Visiting the University of California, Los Angeles GameLab (a high- school summer camp for video game production) and Riot Games (an American video game developer and eSports tournament organizer whose online games are being played by 7 million people as you read this) reaffirmed my vision for students working in diverse groups while engaged in a meaningful and educational challenge. Imagine a coder, storyteller, musician, project manager and artist all working on a game simulation based on the American Revolution or the splitting of a cell.

The extended time away allowed me to sit down and draft a “MakerFesto” document, which is a blueprint for programming a makerspace from the rooter to the tooter. This 46-page manual is full of quotes from other educators from a survey sent out nationwide, project successes and failures. (See link at end of article to find the MakerFesto online.)

How can your findings support bridging the Learning Commons with the classroom studios?

Engaging with teachers around the world who are immersed in the Project-Based Learning model inspired me to explore how we can continue to transform learning on campus. First, we need to tackle the misconceptions about this type of learning, such as teachers abandoning instruction of basic skills. Any project worth its salt will require skills such as spelling, grammar, math and self-assessment. Investigating schools that have pivoted to PBL is both fascinating and daunting, because you cannot remain committed (or addicted) to content consumption and also present a strong PBL model.

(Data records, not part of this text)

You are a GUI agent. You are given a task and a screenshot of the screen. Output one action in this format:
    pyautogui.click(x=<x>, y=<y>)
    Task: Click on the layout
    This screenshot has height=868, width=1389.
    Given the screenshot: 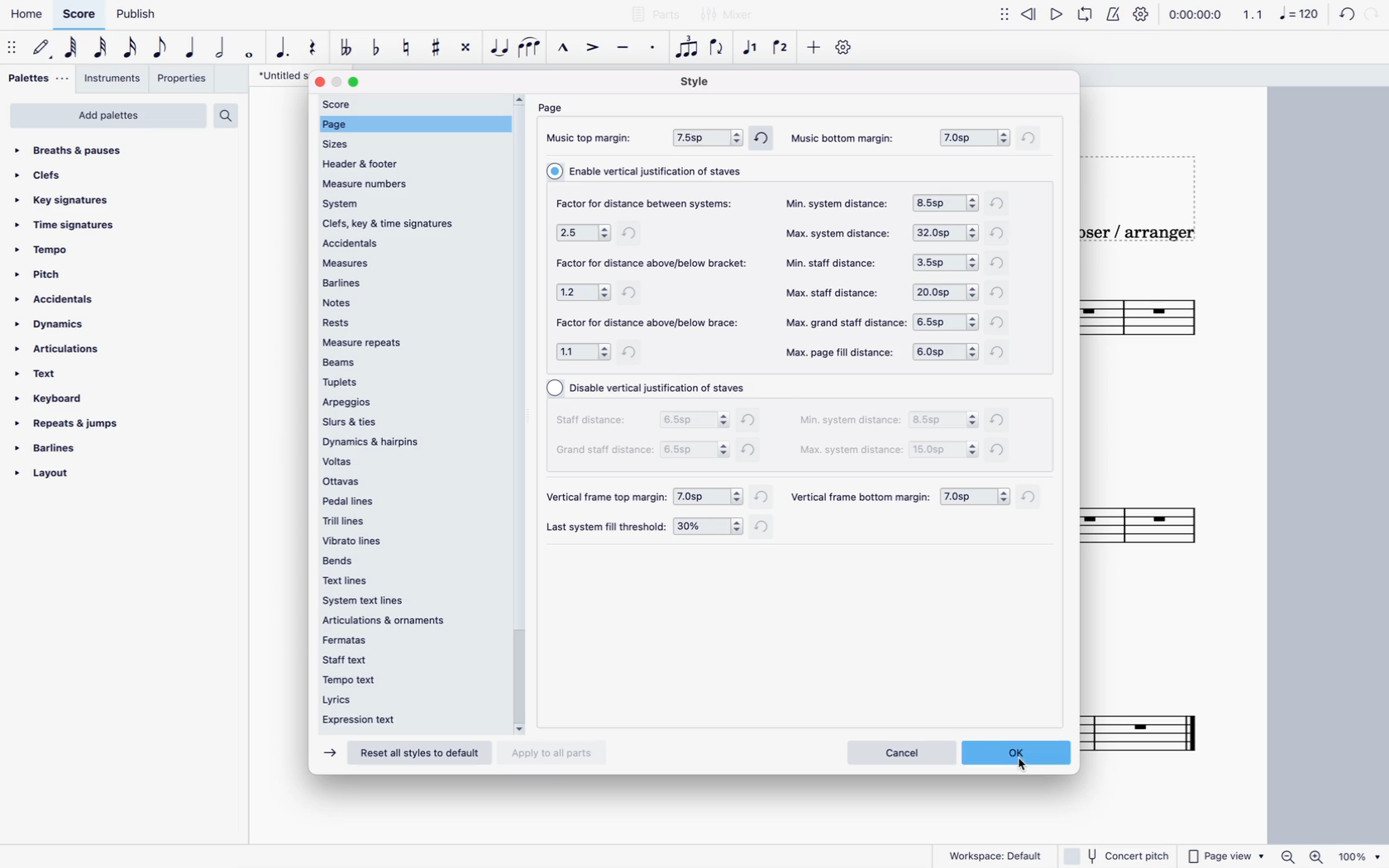 What is the action you would take?
    pyautogui.click(x=46, y=475)
    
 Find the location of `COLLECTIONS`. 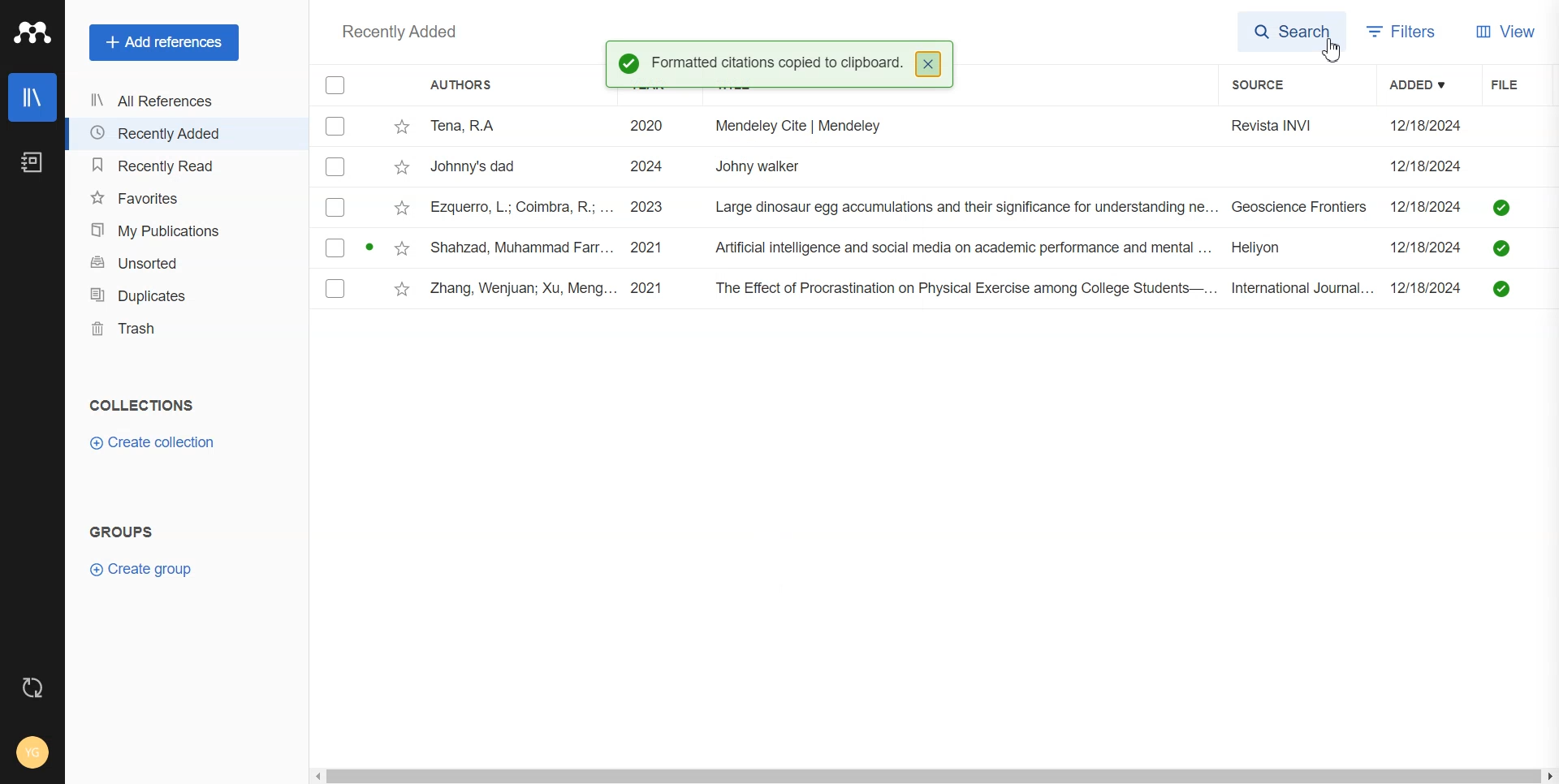

COLLECTIONS is located at coordinates (143, 405).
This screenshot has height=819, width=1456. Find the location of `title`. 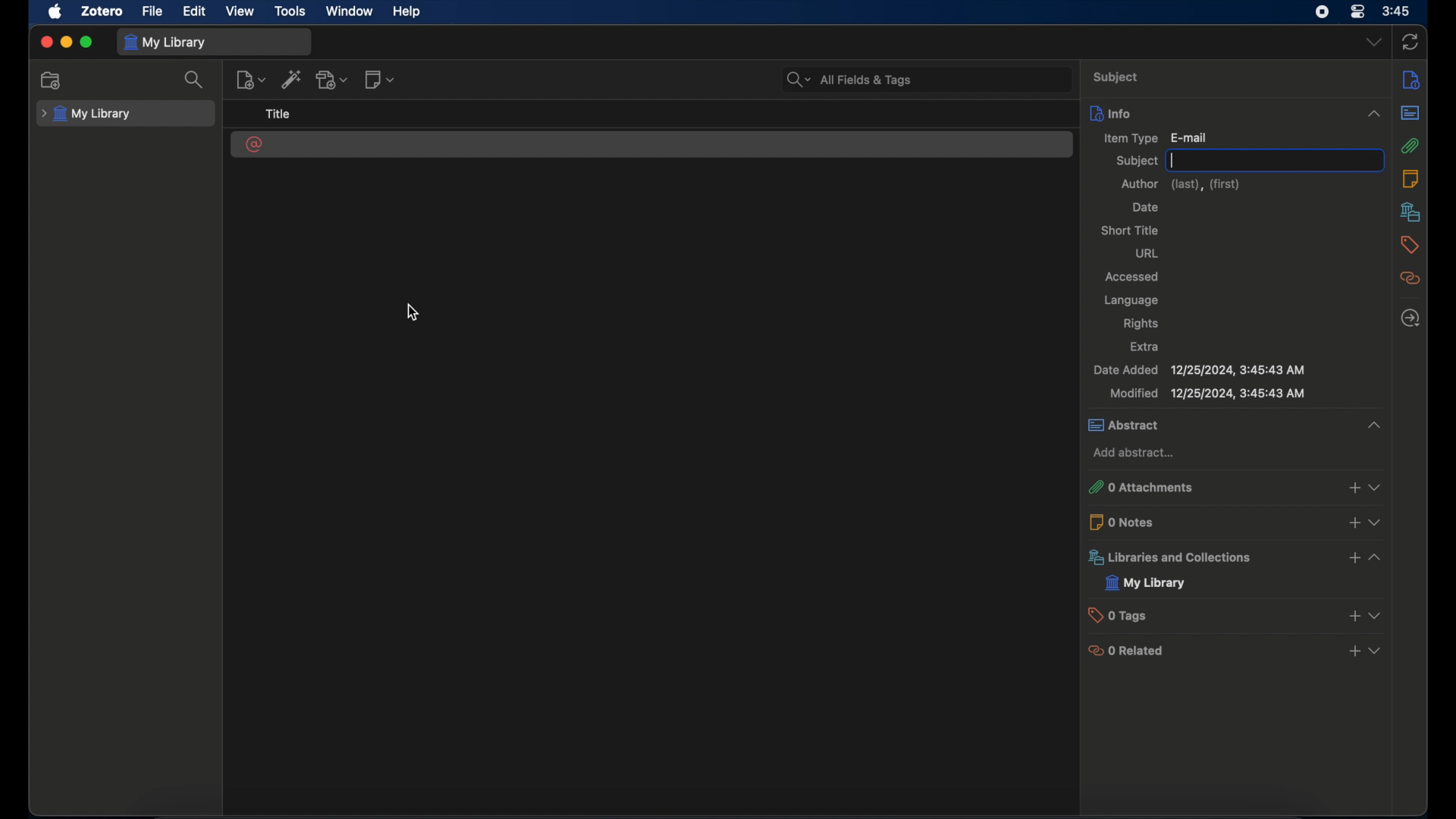

title is located at coordinates (278, 115).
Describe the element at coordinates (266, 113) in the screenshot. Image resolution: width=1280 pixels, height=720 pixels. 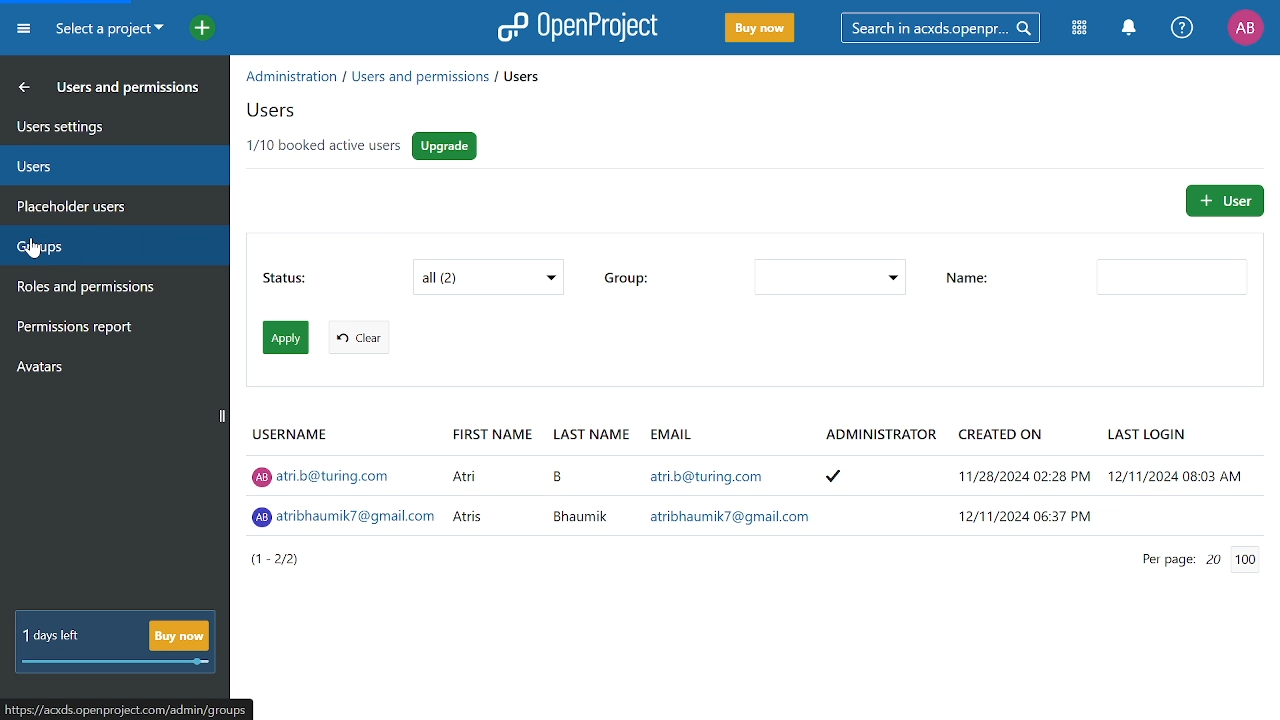
I see `Users` at that location.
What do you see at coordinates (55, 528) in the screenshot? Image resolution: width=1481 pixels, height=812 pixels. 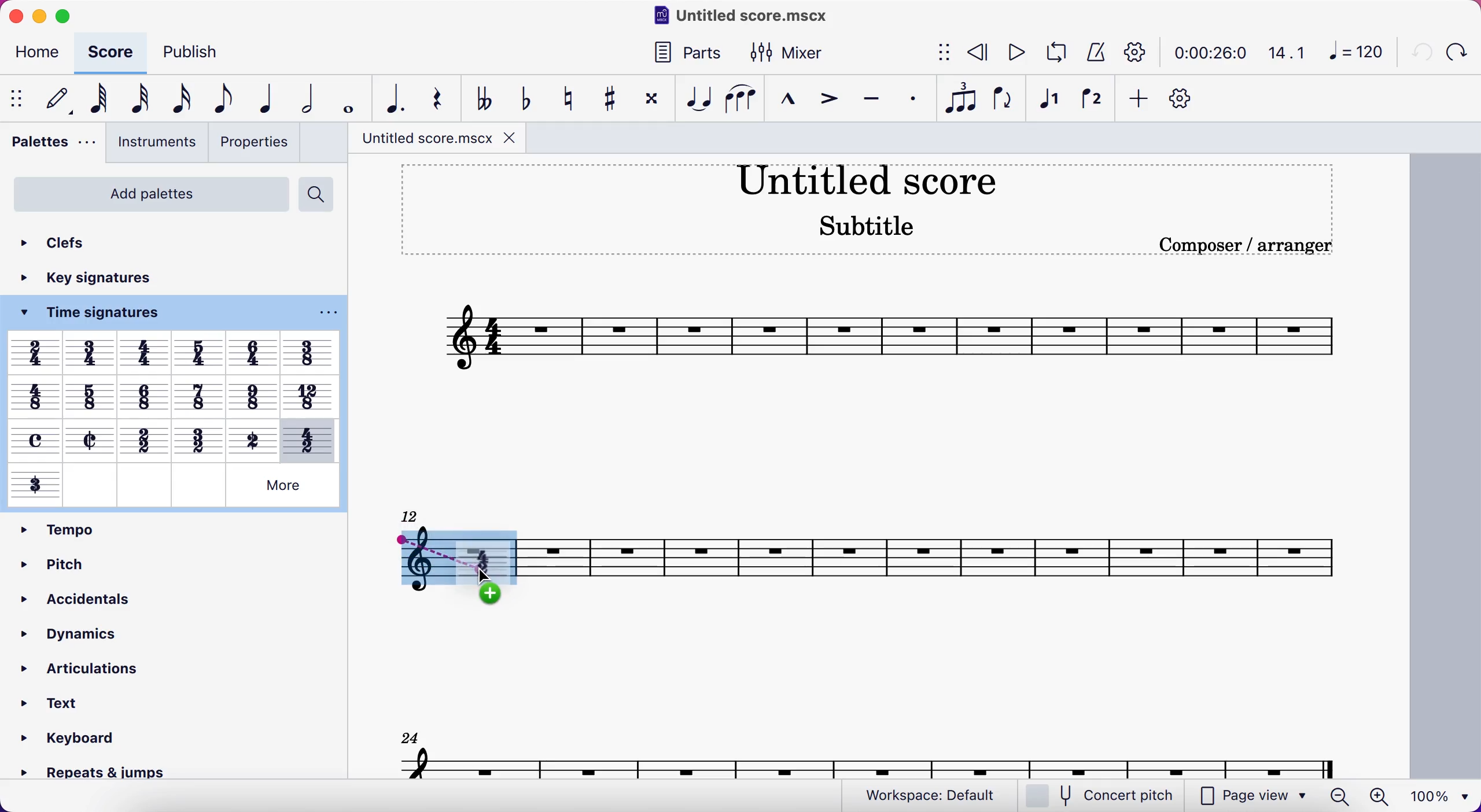 I see `tempo` at bounding box center [55, 528].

This pivot is harder than it seems because we need to question and challenge how our own educations and careers have shaped our thinking about what true learning looks like. But it has become clear to me that if we focus on the needs of our current students, we cannot deny that they require new skill sets that are relevant to the rapidly changing and unpredictable world they are entering.

“Wide bridges” is a theory I developed regarding the two-way traffic between the Learning Commons and classroom studios. These metaphorical bridges support students as they journey to research and fabricate projects in the Learning Commons and then return to the classroom studio for the essential steps of presentation and self-reflection.

Woody Schwengel ’27 works on a wood-burning art project.

How did homeschooling your children for a year go?
Leia ’25 and Woody ’27 thrived this year. We focused exclusively on inquiry projects and skill-building while shedding any concepts of scheduling and content consumption. One shining moment saw Leia creating the soundtrack (using GarageBand) for Woody’s coding game project based on skiing Mammoth Mountain. Collaboration, research-based decisions, skill-building and fun were all a part of their learning. If we were interested in snow shoeing, we did it. Following mouse tunnels under the snow? Did it. The workings of a BBQ? Done. Coding the random movements of snowflakes? Yup. We were also blessed to ski 156 days, enjoy two mountain bike seasons, learn to make pasta from scratch, hike to create a photo essay inspired by fall foliage and beaver dams, complete wood-burning art projects, and best of all: experience seasonal changes in ways that inspired our daily schedules. 

What are your next steps on campus?
Punahou has taken amazing steps this past year to ensure students experience a 21st-century education, and I’m excited about the opportunities to continue engineering bridges between content and skills, makerspaces and classroom studios, and fun and learning. As for my part in this work, I hope to bring back some innovative ideas to ensure kids are engaged in sticky learning challenges and building skills they’ll really use in their futures. I’ll also be campaigning for the addition of Thousand Island dressing to the teachers’ dining hall.

What’s this I hear about a “Gratefulness Tour?”
Words can’t express my gratitude to Punahou for this experience. People were nothing short of stunned to hear a fourth-grade teacher could even take a sabbatical. It was never lost on me that sabbaticals are almost always reserved for college professors, and I plan on Mammoth black-bear-hugging each and every one of my 58 bosses on campus upon my return.